◆ PROVIDED ENTRIES:
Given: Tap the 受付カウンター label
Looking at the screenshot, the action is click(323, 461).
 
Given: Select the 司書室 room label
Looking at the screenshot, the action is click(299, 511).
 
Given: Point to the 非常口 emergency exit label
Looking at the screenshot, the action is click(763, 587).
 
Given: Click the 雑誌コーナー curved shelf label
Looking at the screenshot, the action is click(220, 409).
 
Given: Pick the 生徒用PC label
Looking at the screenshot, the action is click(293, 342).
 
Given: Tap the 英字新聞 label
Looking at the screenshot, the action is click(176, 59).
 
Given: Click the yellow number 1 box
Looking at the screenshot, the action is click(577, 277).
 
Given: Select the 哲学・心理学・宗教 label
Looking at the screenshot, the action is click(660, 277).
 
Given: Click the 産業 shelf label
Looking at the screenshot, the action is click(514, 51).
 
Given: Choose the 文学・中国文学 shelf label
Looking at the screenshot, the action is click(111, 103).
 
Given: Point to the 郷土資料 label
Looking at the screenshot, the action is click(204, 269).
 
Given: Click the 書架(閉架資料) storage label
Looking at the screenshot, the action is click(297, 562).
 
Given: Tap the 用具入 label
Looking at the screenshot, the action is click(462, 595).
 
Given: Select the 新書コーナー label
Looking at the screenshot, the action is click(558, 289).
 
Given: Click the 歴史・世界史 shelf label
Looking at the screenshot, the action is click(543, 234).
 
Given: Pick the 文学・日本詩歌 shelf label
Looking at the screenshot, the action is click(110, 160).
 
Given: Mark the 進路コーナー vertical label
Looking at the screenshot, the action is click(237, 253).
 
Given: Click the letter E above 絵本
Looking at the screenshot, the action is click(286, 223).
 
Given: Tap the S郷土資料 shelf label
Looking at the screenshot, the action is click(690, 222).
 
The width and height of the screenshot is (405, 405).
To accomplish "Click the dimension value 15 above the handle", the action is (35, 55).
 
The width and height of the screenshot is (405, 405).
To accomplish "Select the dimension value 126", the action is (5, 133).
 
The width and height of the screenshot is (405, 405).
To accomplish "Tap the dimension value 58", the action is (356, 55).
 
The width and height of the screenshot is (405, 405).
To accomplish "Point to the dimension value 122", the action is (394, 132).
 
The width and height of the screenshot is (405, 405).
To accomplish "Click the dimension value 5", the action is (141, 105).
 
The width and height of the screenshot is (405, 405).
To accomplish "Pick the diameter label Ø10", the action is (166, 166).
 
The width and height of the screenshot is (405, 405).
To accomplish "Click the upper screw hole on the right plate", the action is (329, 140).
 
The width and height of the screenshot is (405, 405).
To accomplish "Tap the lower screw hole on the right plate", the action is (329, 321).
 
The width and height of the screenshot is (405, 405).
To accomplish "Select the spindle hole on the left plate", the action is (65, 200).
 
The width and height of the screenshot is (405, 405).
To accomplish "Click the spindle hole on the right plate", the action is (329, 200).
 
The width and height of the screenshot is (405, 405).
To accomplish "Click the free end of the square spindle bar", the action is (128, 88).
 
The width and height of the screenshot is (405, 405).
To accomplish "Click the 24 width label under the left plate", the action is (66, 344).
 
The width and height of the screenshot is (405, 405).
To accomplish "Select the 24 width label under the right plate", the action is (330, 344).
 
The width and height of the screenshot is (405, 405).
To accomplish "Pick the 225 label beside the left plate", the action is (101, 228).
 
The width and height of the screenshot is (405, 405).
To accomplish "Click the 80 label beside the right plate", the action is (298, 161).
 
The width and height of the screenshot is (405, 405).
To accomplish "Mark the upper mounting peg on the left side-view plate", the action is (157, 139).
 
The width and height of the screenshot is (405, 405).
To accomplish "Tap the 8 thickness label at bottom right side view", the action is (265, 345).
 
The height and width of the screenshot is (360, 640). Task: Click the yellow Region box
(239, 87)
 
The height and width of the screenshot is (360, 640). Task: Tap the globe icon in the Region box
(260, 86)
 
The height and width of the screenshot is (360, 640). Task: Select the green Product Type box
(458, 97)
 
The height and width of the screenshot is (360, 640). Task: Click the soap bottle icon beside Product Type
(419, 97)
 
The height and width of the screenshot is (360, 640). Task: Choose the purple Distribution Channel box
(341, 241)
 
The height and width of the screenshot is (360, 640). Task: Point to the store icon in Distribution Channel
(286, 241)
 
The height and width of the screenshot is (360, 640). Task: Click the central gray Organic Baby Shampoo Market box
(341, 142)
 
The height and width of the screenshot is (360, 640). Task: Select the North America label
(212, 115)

◆ TASK STATEMENT:
Could you return the entire listing above, line for line and unchanged?

◆ OUTPUT FOR THIS EXERCISE:
Given: Tap the 受付カウンター label
Looking at the screenshot, the action is click(323, 461).
 
Given: Select the 司書室 room label
Looking at the screenshot, the action is click(299, 511).
 
Given: Point to the 非常口 emergency exit label
Looking at the screenshot, the action is click(763, 587).
 
Given: Click the 雑誌コーナー curved shelf label
Looking at the screenshot, the action is click(220, 409).
 
Given: Pick the 生徒用PC label
Looking at the screenshot, the action is click(293, 342).
 
Given: Tap the 英字新聞 label
Looking at the screenshot, the action is click(176, 59).
 
Given: Click the yellow number 1 box
Looking at the screenshot, the action is click(577, 277).
 
Given: Select the 哲学・心理学・宗教 label
Looking at the screenshot, the action is click(660, 277).
 
Given: Click the 産業 shelf label
Looking at the screenshot, the action is click(514, 51).
 
Given: Choose the 文学・中国文学 shelf label
Looking at the screenshot, the action is click(111, 103).
 
Given: Point to the 郷土資料 label
Looking at the screenshot, the action is click(204, 269).
 
Given: Click the 書架(閉架資料) storage label
Looking at the screenshot, the action is click(297, 562).
 
Given: Tap the 用具入 label
Looking at the screenshot, the action is click(462, 595).
 
Given: Select the 新書コーナー label
Looking at the screenshot, the action is click(558, 289).
 
Given: Click the 歴史・世界史 shelf label
Looking at the screenshot, the action is click(543, 234).
 
Given: Pick the 文学・日本詩歌 shelf label
Looking at the screenshot, the action is click(110, 160).
 
Given: Mark the 進路コーナー vertical label
Looking at the screenshot, the action is click(237, 253).
 
Given: Click the letter E above 絵本
Looking at the screenshot, the action is click(286, 223).
 
Given: Tap the S郷土資料 shelf label
Looking at the screenshot, the action is click(690, 222).
 
The width and height of the screenshot is (405, 405).
To accomplish "Click the dimension value 15 above the handle", the action is (35, 55).
 
The width and height of the screenshot is (405, 405).
To accomplish "Select the dimension value 126", the action is (5, 133).
 
The width and height of the screenshot is (405, 405).
To accomplish "Tap the dimension value 58", the action is (356, 55).
 
The width and height of the screenshot is (405, 405).
To accomplish "Point to the dimension value 122", the action is (394, 132).
 
The width and height of the screenshot is (405, 405).
To accomplish "Click the dimension value 5", the action is (141, 105).
 
The width and height of the screenshot is (405, 405).
To accomplish "Pick the diameter label Ø10", the action is (166, 166).
 
The width and height of the screenshot is (405, 405).
To accomplish "Click the upper screw hole on the right plate", the action is (329, 140).
 
The width and height of the screenshot is (405, 405).
To accomplish "Tap the lower screw hole on the right plate", the action is (329, 321).
 
The width and height of the screenshot is (405, 405).
To accomplish "Select the spindle hole on the left plate", the action is (65, 200).
 
The width and height of the screenshot is (405, 405).
To accomplish "Click the spindle hole on the right plate", the action is (329, 200).
 
The width and height of the screenshot is (405, 405).
To accomplish "Click the free end of the square spindle bar", the action is (128, 88).
 
The width and height of the screenshot is (405, 405).
To accomplish "Click the 24 width label under the left plate", the action is (66, 344).
 
The width and height of the screenshot is (405, 405).
To accomplish "Select the 24 width label under the right plate", the action is (330, 344).
 
The width and height of the screenshot is (405, 405).
To accomplish "Pick the 225 label beside the left plate", the action is (101, 228).
 
The width and height of the screenshot is (405, 405).
To accomplish "Click the 80 label beside the right plate", the action is (298, 161).
 
The width and height of the screenshot is (405, 405).
To accomplish "Mark the upper mounting peg on the left side-view plate", the action is (157, 139).
 
The width and height of the screenshot is (405, 405).
To accomplish "Tap the 8 thickness label at bottom right side view", the action is (265, 345).
 
The height and width of the screenshot is (360, 640). Task: Click the yellow Region box
(239, 87)
 
The height and width of the screenshot is (360, 640). Task: Tap the globe icon in the Region box
(260, 86)
 
The height and width of the screenshot is (360, 640). Task: Select the green Product Type box
(458, 97)
 
The height and width of the screenshot is (360, 640). Task: Click the soap bottle icon beside Product Type
(419, 97)
 
The height and width of the screenshot is (360, 640). Task: Choose the purple Distribution Channel box
(341, 241)
 
The height and width of the screenshot is (360, 640). Task: Point to the store icon in Distribution Channel
(286, 241)
 
The height and width of the screenshot is (360, 640). Task: Click the central gray Organic Baby Shampoo Market box
(341, 142)
 
The height and width of the screenshot is (360, 640). Task: Select the North America label
(212, 115)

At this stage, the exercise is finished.